Pre Delphi 2008-9 Unicode Do's and Dont's

This is a discussion on Pre Delphi 2008-9 Unicode Do's and Dont's within the Delphi forums in Programming Languages category; >> What is the SizeOf() for a Unicode char variable? "Nick Hodges (Embarcadero)" <nick.hodges @ codegear.com> wrote > SizeOf(Char) is now 2. Not up to 4 bytes? How can you encode 100,000 characters in only 2-bytes when 2^(2*8) = 65536? See http://en.wikipedia.org/wiki/Unicode If you mean UTF-8, why not call it UTF-8? --JohnH...

Go Back   Application Development Forum > Programming Languages > Delphi

Object Mix

Register FAQ Calendar Search Today's Posts Mark Forums Read
  #11  
Old 07-21-2008, 03:01 PM
John Herbster
Guest
 
Default Re: Pre Delphi 2008-9 Unicode Do's and Dont's

>> What is the SizeOf() for a Unicode char variable?

"Nick Hodges (Embarcadero)" <nick.hodges@codegear.com> wrote
> SizeOf(Char) is now 2.


Not up to 4 bytes?
How can you encode 100,000 characters in only 2-bytes when 2^(2*8) = 65536?
See
http://en.wikipedia.org/wiki/Unicode

If you mean UTF-8, why not call it UTF-8?

--JohnH
Reply With Quote
  #12  
Old 07-21-2008, 03:16 PM
Thorsten Engler [NexusDB]
Guest
 
Default Re: Pre Delphi 2008-9 Unicode Do's and Dont's

John Herbster wrote:

> May I presume like this?
> p := @MyString[1];
> Inc(p);
> where MyStr: string; and p: PChar;
>
> And how expensive are these operations during CPU execution?

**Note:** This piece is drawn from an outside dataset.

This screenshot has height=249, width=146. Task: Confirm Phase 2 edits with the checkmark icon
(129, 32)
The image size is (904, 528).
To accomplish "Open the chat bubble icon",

The Inc(p) used to add 1, now it adds 2 to the pointer. What difference
in performance compared to AnsiString/PAnsiChar do you expect?

--

Reply With Quote
  #13  
Old 07-21-2008, 03:16 PM
Tim Young [Elevate Software]
Guest
 
Default Re: Pre Delphi 2008-9 Unicode Do's and Dont's

John,

<< If you mean UTF-8, why not call it UTF-8? >>

It's UTF-16 (Word-sized characters), the same as with Windows 2000 and
later. It covers most of the character sets out there, but requires
surrogate pairs for more extensive character sets.

--
Tim Young
Elevate Software
www.elevatesoft.com


Reply With Quote
  #14  
Old 07-21-2008, 03:20 PM
John Herbster
Guest
 
Default Re: Pre Delphi 2008-9 Unicode Do's and Dont's


"Tim Young [Elevate Software]" <timyoung@elevatesoft.com> wrote

> It's UTF-16 (Word-sized characters), the same as with Windows 2000 and


Tim,

Let's try to pin some definitions down.

According to http://en.wikipedia.org/wiki/UTF-16

"UTF-16 (16-bit Unicode Transformation Format) is a variable-length
character encoding for Unicode"

If Windows and the new Delphi really do use UTF-16, how do they
handle the variable-length character encodings?

Rgds, JohnH
Reply With Quote
  #15  
Old 07-21-2008, 03:33 PM
Thorsten Engler [NexusDB]
Guest
 
Default Re: Pre Delphi 2008-9 Unicode Do's and Dont's

John Herbster wrote:

> "UTF-16 (16-bit Unicode Transformation Format) is a variable-length
> character encoding for Unicode"
>
> If Windows and the new Delphi really do use UTF-16, how do they
> handle the variable-length character encodings?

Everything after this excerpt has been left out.